Characteristics of individuals involves aspects such as knowledge and beliefs regarding the intervention [
21], which varied between OH service providers, and between professionals. Employers also varied in their knowledge of the subsidies: most did not know about them, while others were engaged through tight connections with OH service professionals, especially where there was an in-house OH service provider. Generally, the implementation process is facilitated if interested and committed people (described as “champions” in the literature [
21]) are involved. This could be observed in interviews with OH service representatives.
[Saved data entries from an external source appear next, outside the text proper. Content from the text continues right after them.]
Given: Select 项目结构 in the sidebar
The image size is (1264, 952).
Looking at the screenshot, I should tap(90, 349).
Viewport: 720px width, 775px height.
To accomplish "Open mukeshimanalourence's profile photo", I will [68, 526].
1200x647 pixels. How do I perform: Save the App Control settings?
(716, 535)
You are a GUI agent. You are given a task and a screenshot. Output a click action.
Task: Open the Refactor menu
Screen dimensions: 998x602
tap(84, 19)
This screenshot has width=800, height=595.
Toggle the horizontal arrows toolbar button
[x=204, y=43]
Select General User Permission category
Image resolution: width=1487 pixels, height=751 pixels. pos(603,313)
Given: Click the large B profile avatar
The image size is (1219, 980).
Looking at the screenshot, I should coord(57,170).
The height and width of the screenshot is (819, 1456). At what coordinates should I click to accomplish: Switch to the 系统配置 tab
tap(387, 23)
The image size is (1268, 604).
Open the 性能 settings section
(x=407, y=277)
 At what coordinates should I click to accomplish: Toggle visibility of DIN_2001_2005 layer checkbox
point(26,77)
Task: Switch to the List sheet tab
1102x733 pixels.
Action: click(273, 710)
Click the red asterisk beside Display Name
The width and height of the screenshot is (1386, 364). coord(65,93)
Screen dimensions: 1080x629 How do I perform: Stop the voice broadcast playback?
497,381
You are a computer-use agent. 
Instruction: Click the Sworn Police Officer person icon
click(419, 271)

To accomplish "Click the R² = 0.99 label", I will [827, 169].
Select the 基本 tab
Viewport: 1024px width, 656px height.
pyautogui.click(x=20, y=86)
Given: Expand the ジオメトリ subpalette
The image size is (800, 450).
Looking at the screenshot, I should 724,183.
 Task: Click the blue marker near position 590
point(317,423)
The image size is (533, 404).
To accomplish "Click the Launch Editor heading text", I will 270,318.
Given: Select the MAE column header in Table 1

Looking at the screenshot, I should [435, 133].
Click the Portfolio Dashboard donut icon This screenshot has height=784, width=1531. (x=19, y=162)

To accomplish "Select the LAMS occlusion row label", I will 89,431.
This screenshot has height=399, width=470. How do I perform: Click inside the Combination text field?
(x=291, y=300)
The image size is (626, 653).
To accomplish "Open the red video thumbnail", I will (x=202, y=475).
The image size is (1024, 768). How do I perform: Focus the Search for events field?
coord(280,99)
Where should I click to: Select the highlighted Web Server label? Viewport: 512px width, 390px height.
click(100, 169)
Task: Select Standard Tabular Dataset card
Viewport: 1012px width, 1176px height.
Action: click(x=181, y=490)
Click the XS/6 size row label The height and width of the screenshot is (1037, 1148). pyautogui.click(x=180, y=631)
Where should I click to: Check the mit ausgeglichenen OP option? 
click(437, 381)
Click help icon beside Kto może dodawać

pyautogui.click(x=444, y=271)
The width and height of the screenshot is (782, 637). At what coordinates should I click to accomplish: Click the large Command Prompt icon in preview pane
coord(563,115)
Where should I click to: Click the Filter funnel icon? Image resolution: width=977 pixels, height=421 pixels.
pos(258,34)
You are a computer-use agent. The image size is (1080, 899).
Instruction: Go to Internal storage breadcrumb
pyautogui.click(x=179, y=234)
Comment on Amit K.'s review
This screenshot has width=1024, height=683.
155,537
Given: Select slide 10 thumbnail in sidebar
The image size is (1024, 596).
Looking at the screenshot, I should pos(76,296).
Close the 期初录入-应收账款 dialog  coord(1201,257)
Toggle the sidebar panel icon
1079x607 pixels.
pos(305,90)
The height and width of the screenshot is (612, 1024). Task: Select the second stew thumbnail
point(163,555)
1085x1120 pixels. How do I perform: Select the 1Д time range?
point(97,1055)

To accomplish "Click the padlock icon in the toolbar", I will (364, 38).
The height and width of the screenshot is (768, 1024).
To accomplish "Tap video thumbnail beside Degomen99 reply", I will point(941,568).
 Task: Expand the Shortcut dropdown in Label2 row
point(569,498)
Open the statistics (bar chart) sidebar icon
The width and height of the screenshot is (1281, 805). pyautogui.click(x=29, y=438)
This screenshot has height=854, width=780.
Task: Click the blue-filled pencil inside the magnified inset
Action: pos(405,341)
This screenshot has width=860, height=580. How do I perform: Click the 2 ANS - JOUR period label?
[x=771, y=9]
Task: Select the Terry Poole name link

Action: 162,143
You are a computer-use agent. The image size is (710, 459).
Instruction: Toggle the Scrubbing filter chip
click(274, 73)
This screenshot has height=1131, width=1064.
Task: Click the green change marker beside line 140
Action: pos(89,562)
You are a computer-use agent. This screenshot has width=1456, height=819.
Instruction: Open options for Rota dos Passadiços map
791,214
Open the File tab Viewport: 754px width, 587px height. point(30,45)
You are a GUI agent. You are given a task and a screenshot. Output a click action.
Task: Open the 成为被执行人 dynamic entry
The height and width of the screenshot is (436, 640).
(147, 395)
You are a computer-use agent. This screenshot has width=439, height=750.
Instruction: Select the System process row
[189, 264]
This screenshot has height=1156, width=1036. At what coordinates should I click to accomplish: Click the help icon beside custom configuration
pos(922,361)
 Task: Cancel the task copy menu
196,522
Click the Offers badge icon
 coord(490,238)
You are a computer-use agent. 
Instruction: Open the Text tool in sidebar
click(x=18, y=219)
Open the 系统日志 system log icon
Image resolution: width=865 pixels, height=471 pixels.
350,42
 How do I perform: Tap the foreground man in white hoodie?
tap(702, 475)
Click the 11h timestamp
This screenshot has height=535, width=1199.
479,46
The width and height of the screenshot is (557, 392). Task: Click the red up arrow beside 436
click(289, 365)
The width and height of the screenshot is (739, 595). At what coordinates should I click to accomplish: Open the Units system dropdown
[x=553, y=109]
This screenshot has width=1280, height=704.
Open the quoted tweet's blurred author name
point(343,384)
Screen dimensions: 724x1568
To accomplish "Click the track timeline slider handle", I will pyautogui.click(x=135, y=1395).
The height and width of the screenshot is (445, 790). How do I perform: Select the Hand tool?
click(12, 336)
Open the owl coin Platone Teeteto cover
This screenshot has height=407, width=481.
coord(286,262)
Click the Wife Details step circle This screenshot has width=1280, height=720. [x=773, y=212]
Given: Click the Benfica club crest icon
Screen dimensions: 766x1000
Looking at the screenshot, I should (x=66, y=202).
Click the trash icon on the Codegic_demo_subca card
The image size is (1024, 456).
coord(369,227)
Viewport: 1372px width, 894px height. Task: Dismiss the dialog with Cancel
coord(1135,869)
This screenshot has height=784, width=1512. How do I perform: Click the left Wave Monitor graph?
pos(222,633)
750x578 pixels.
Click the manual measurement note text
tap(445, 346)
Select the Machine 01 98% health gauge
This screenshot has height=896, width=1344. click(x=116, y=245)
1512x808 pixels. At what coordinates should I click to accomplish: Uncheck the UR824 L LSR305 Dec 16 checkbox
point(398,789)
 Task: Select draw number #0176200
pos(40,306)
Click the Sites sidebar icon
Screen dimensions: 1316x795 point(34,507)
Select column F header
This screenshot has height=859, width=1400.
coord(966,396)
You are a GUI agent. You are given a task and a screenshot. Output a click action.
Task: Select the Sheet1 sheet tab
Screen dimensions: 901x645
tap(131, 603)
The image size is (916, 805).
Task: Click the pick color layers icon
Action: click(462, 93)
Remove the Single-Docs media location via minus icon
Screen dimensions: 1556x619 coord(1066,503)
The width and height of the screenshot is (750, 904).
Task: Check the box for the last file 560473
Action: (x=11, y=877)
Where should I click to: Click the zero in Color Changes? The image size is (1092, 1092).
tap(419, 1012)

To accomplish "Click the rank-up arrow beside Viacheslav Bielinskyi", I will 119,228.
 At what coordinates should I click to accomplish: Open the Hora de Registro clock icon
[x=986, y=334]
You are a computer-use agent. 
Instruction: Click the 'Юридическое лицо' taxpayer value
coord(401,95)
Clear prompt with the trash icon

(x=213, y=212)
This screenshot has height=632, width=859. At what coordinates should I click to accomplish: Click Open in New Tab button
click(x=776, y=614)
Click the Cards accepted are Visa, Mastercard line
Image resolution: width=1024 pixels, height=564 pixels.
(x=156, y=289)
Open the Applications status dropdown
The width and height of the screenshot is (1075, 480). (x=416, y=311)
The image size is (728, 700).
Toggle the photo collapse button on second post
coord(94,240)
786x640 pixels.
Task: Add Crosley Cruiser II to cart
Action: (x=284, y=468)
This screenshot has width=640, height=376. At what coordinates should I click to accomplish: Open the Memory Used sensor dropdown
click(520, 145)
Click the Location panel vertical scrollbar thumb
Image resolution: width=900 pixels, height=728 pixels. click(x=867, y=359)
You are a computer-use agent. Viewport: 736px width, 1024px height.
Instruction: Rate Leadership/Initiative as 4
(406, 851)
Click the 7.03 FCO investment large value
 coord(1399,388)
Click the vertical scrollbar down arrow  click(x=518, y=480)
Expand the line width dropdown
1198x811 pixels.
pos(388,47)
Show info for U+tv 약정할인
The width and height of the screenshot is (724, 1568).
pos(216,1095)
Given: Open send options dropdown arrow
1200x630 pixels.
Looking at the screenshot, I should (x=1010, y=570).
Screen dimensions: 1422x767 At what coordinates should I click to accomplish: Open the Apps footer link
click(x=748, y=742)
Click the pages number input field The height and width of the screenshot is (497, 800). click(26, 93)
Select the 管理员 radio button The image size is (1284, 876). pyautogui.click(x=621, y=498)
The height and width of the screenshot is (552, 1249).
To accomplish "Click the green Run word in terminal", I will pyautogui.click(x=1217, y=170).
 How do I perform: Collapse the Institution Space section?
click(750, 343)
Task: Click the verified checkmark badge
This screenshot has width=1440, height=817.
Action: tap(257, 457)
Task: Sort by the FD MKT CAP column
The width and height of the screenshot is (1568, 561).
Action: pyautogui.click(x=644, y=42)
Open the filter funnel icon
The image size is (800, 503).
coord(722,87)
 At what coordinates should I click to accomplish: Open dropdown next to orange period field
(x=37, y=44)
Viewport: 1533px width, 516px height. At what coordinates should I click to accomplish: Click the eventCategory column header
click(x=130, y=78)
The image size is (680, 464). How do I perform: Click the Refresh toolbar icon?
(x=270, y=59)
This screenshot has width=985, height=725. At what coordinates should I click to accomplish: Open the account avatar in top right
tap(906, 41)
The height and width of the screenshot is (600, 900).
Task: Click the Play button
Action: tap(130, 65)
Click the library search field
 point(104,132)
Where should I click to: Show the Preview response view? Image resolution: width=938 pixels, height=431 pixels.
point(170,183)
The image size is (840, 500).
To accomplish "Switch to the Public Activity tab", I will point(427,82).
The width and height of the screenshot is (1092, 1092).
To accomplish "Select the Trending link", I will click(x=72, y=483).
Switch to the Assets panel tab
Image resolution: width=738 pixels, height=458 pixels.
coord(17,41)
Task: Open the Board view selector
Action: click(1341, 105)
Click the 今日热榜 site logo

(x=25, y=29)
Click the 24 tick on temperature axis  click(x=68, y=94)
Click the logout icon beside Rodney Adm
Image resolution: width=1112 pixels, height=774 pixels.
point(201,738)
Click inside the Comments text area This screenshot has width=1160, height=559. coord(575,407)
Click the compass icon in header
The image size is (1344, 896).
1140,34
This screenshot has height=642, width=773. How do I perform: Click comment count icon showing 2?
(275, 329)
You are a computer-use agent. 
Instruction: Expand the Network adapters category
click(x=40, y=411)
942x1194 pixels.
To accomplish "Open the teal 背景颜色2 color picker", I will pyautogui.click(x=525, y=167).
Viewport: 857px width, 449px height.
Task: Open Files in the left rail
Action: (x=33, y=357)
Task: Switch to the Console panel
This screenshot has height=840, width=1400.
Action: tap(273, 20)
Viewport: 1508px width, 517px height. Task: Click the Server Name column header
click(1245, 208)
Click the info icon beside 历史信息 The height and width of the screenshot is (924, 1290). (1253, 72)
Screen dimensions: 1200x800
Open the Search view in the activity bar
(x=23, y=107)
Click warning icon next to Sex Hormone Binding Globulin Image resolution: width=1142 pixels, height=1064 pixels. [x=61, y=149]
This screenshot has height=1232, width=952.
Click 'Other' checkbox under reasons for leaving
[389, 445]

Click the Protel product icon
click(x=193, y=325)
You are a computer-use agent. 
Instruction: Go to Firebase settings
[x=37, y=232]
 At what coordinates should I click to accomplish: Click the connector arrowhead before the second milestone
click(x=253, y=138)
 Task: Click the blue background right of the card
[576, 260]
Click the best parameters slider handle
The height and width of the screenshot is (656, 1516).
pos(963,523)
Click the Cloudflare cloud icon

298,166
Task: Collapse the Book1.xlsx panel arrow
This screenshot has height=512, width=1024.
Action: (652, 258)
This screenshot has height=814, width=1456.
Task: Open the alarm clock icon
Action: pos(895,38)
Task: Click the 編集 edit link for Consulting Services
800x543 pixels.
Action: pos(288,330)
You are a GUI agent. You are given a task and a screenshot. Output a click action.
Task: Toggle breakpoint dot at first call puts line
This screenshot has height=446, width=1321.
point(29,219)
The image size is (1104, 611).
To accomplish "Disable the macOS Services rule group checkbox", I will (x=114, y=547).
Individual responses to the subsidies thus differed with regard to how they understood the policy, and how they responded to it [
22].
The
process of implementation focuses on the activities carried out to implement the intervention, such as planning, engaging stakeholders, informing users, and evaluating results [
21]. Policy implementation literature also focuses on how policies are
formed, and how this is communicated
vertically, to the street level [
22], and on the impact of professionals executing the policies, who by some are considered as being policy-makers in their own right [
36]. In this study, the results point at a rather single-handed dissemination strategy, where OH service providers were informed via the SSIA (the authority responsible for administering the subsidies) and the Swedish OH service association, while it seemed to be left to the OH service providers to inform employers. The results suggest that employers were rarely informed or engaged. Applying for subsidies and carrying out interventions was seen primarily as a concern for OH service providers, although some OH service providers had understood the subsidies as also aiming to subsidize the costs for the employer (either by splitting the subsidies between OH service providers and employers, or by giving rebates on the interventions). This reflects an ambiguity in how the subsidies were communicated from the responsible authority, where different OH service providers understood this differently. Cost reduction for employers, it seems, rarely happened.
The extensive critique of the design of the subsidies suggests that the final formulation of the subsidies did not manage to convey the needs of the users, despite the representation from the Swedish OH service association in the policy formation process.